Political turmoil in parts of the region is expected to help spur demand for property in Dubai, says a report by the ratings agency Standard & Poor's
Several UAE property companies are exposed to political unrest affecting the Middle East and North Africa, including Emaar Properties, Majid Al Futtaim Holding, and DIFC Investments. But the declines in Egypt, Bahrain and other markets may be offset by increased activity in Dubai, S&P said.
"Fortunately for these companies they are well diversified geographically," said Tommy Trask, a credit analyst based in Dubai for S&P.
Property analysts throughout the region are trying to determine the impact of what CB Richard Ellis (CBRE) calls the "domino effect" of political unrest in the region.
In Bahrain, it is still too early to gauge the long-term effect on property markets, CBRE said in a report released yesterday.
"We're not seeing a mass exodus of companies," said Afshan Shah Dadabai, the research manager for CBRE in Bahrain.
Most companies are locked into long-term leases, making any movement unlikely in the short term.
"It's not going to happen overnight," Ms Dadabai said.
Office rentals rates in Bahrain have hit new lows, CBRE reported. But rates were sliding long before the political tensions, due to an "irrational exuberance" of construction in the past three years, the property agency said.

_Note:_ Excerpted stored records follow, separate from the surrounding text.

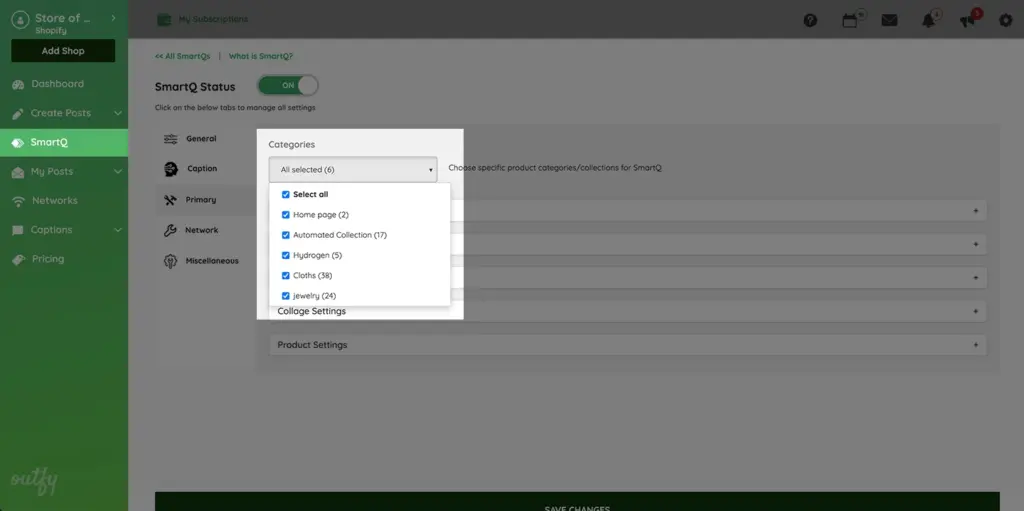Uncheck the Select all checkbox
Screen dimensions: 1024x511
pyautogui.click(x=286, y=195)
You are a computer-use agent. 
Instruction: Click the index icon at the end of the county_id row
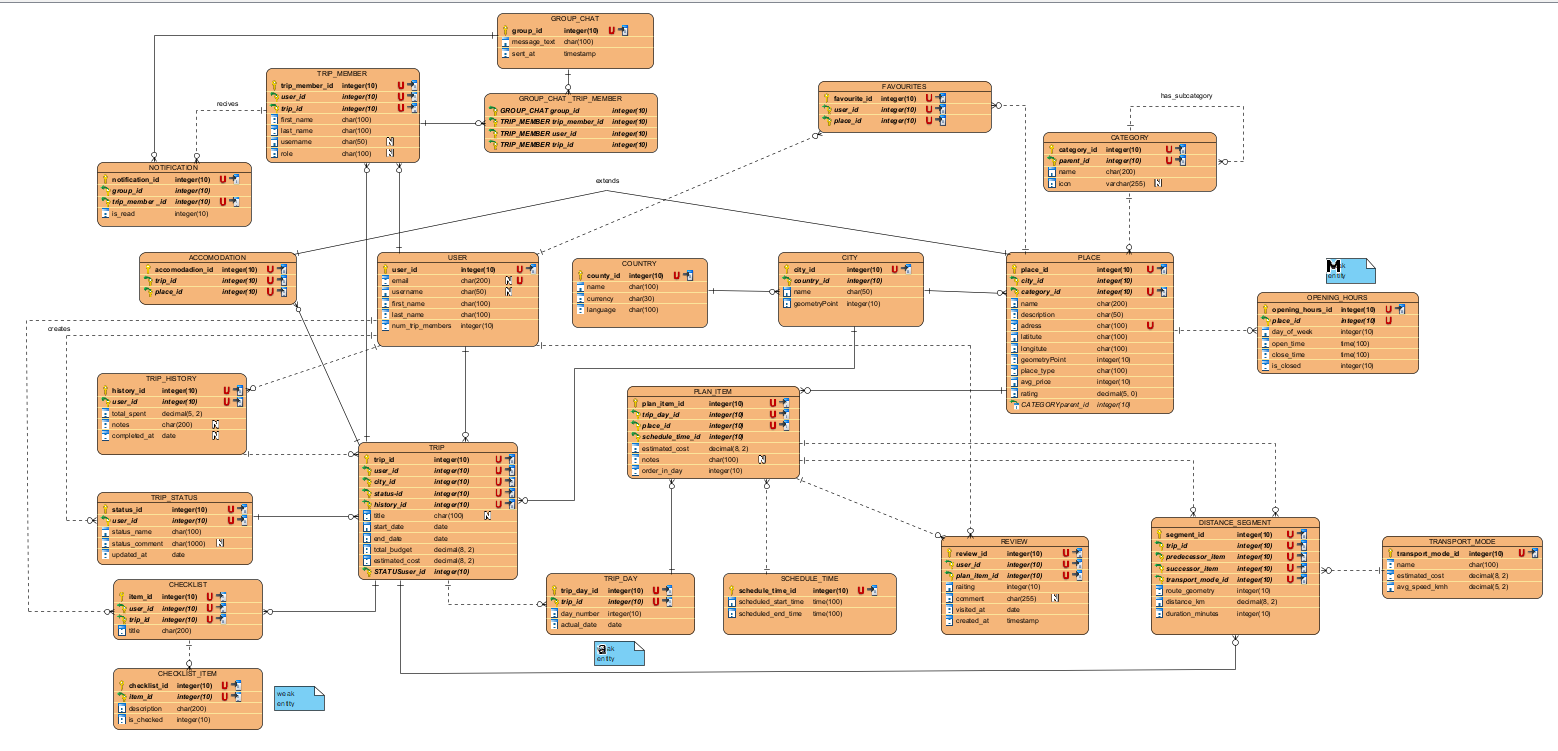point(690,275)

Prime office space that rented for 13 Bahraini dinars (Dh126.64) a square metre per month in the first quarter of 2009 is now available for 8 dinars a sq metre, CBRE reported. Overall rates are 6 dinars a sq metre, making it "one of the cheapest places in the GCC from which to do business", CBRE said.
Office landlords "will definitely be under pressure to further reduce rents to keep occupancy", Ms Dadabai said.
Tourism and hospitality businesses in Bahrain have been the hardest hit in the short term, she said, adding hotels were reporting occupancy rates as low as 10 to 15 per cent.
In contrast, Dubai tourism and retail sales have increased in the last quarter, S&P noted.
"It's clear the UAE is benefiting" from the regional unrest, Mr Trask said. "It is clearly seen as a safe haven."
Emaar and DIFC carry "negative" ratings for their exposure in Egypt, although DIFC is "looking to exit from some equity investments across the region", S&P reported.
But the agency expects growth in Dubai to "offset weaker results in Egypt and Bahrain".
Companies with diverse portfolios can "tolerate weaker performance for a couple of assets", Mr Trask said.
Some may adopt property investment trust status to improve financing and shield them from fluctuations in the market, S&P said.
Developers in the region "will likely be much more focused on projects with identified end users", it said. "We believe far greater effort will go into research before a project's launch and that it will involve end users from the design stage."
Property companies face other issues beyond the politics, including "supply-and-demand imbalances, affordability of property, and lack of mortgage financing," the agency added.